What to do. Beginning at the top of the data below, write out every line exactly until you reach the line with "This screenshot has height=612, width=815.", and include that line.

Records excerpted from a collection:
---

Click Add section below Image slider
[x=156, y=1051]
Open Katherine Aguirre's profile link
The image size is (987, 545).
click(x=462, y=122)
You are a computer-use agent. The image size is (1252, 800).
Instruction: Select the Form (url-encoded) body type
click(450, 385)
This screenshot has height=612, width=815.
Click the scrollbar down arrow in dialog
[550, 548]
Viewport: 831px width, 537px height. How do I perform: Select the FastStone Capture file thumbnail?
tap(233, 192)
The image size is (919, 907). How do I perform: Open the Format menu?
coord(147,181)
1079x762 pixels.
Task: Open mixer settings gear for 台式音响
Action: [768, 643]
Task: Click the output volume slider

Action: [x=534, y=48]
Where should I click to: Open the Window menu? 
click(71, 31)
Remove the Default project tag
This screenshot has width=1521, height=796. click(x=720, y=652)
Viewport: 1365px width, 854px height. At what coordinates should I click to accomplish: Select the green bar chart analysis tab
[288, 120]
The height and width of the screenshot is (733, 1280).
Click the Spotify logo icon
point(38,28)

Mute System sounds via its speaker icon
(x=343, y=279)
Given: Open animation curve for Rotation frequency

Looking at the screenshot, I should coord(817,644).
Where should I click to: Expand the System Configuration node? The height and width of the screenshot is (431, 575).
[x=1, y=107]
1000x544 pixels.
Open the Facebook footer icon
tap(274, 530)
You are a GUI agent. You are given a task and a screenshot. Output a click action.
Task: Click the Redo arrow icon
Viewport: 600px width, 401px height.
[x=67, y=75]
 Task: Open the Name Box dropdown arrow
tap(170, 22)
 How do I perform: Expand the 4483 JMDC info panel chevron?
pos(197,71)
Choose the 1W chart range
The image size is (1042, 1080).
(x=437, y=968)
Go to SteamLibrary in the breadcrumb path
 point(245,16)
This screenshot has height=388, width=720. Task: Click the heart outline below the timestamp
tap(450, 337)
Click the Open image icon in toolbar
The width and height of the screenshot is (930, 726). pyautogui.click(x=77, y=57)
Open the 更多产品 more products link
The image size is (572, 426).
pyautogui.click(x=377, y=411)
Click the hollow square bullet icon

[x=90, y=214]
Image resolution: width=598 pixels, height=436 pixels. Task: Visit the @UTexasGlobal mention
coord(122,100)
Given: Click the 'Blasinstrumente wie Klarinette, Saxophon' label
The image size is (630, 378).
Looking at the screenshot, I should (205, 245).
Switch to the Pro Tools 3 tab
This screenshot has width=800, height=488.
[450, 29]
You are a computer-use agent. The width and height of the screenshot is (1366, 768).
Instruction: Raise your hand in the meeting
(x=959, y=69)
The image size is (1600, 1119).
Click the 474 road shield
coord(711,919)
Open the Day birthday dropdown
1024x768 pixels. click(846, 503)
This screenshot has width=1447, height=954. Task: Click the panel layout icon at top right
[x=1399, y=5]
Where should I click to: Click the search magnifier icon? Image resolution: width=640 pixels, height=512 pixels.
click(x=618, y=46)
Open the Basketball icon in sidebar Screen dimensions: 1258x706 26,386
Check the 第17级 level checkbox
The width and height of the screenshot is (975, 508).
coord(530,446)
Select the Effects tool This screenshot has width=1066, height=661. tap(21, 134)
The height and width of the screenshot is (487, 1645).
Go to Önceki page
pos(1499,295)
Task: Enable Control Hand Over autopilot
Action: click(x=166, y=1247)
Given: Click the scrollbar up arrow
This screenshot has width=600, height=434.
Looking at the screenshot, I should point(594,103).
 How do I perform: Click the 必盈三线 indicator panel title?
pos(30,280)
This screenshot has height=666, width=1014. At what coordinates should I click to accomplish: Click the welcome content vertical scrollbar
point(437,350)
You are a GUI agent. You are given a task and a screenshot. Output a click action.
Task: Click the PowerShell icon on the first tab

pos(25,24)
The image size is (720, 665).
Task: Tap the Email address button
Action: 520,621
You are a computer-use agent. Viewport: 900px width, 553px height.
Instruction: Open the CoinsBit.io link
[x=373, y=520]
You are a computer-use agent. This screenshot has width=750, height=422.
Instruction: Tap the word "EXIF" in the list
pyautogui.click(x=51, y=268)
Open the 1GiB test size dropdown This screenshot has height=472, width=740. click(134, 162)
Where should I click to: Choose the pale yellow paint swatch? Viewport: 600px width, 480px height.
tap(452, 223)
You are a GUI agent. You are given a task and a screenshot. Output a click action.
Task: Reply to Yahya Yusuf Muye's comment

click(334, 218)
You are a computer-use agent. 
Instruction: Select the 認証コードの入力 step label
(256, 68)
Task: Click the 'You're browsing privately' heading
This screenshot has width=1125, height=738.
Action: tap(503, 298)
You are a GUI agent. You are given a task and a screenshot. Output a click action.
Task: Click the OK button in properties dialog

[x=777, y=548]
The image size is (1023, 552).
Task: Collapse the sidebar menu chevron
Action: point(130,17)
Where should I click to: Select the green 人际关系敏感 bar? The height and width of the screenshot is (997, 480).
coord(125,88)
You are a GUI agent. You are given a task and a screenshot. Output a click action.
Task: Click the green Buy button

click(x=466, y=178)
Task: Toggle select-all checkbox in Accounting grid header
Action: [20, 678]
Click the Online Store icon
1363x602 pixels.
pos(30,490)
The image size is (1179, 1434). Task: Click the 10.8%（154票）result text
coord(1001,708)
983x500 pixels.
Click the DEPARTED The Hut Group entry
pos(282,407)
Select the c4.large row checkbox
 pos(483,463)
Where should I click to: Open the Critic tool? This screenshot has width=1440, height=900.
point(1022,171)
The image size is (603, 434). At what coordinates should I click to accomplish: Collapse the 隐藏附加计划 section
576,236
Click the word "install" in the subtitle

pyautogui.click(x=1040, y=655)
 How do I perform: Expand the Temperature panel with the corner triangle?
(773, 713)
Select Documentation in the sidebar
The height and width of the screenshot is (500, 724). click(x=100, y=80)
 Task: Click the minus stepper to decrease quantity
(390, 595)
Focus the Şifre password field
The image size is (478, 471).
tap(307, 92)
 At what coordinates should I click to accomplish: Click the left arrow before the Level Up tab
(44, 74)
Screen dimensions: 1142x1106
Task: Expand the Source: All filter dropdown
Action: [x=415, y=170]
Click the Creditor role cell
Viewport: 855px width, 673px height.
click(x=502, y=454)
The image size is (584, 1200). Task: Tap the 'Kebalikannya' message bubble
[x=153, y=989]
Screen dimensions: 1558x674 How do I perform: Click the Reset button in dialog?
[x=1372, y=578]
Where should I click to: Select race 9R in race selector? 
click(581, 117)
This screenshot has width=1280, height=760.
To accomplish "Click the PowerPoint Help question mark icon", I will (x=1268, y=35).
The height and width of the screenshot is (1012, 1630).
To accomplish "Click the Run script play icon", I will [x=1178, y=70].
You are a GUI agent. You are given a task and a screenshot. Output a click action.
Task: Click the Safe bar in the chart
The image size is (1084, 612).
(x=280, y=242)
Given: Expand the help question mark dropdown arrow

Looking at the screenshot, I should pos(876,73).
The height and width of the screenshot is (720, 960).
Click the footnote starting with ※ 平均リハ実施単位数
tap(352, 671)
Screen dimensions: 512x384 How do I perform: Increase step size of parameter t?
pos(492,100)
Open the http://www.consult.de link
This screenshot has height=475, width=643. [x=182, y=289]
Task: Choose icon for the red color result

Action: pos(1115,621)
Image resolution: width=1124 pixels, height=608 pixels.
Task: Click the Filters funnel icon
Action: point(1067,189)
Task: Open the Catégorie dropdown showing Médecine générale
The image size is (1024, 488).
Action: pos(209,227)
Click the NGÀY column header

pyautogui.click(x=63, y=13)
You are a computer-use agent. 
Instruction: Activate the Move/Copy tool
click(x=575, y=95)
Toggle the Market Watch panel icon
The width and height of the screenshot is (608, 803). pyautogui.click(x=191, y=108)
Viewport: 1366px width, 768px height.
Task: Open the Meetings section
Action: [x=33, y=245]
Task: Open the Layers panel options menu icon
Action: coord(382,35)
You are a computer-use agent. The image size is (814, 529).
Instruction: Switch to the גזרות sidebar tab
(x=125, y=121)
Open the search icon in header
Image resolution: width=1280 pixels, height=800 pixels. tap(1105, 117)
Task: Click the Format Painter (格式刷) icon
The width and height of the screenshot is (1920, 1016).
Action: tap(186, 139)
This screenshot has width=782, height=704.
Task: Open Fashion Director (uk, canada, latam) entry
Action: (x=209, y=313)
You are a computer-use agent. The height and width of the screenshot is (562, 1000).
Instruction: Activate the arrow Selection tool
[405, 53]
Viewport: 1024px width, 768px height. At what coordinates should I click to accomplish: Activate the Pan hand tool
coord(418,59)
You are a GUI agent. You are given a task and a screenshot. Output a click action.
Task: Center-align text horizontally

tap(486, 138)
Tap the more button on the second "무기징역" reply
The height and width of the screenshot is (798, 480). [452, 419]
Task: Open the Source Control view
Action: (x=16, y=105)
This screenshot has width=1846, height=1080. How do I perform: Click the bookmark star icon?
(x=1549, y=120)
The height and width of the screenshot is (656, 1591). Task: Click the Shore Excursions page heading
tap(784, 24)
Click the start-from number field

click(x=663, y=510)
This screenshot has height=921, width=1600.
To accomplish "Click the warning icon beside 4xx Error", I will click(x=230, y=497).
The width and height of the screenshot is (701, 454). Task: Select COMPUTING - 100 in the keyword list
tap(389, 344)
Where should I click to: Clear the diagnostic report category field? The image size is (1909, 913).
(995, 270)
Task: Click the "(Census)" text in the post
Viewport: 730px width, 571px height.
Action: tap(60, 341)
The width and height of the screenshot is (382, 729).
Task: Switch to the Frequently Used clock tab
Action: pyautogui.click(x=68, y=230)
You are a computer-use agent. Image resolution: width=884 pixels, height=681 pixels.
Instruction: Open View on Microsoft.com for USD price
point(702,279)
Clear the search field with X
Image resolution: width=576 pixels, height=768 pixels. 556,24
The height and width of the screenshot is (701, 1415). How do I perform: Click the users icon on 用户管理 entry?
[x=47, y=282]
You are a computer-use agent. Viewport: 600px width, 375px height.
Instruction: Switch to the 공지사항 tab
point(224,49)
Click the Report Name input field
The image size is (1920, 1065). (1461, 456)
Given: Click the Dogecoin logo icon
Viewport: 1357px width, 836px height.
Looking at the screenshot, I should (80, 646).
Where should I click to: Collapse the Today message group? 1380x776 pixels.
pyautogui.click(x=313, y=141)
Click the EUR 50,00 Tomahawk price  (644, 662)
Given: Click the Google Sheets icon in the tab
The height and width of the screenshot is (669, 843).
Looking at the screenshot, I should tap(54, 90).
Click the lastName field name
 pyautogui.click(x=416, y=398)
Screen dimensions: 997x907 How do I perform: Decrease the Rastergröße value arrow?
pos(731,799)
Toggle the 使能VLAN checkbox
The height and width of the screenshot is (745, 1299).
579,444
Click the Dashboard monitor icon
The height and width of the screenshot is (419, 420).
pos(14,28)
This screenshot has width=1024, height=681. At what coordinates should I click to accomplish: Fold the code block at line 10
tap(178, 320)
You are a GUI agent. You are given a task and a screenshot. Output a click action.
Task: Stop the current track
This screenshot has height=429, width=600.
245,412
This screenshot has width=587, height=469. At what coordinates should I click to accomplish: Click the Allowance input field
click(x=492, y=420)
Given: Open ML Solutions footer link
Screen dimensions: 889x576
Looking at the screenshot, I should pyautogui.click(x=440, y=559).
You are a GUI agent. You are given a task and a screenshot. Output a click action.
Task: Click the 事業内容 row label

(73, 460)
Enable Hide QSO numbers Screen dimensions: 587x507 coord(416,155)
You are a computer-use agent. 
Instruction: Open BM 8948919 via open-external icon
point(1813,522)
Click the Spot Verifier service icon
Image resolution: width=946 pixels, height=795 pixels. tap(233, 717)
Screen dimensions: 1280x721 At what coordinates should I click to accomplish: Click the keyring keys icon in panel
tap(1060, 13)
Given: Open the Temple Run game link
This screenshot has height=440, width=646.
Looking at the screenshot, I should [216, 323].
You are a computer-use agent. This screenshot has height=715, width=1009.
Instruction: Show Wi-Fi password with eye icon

---

Solution to this problem.
Click Add section below Image slider
[x=156, y=1051]
Open Katherine Aguirre's profile link
The image size is (987, 545).
click(x=462, y=122)
You are a computer-use agent. The image size is (1252, 800).
Instruction: Select the Form (url-encoded) body type
click(450, 385)
This screenshot has height=612, width=815.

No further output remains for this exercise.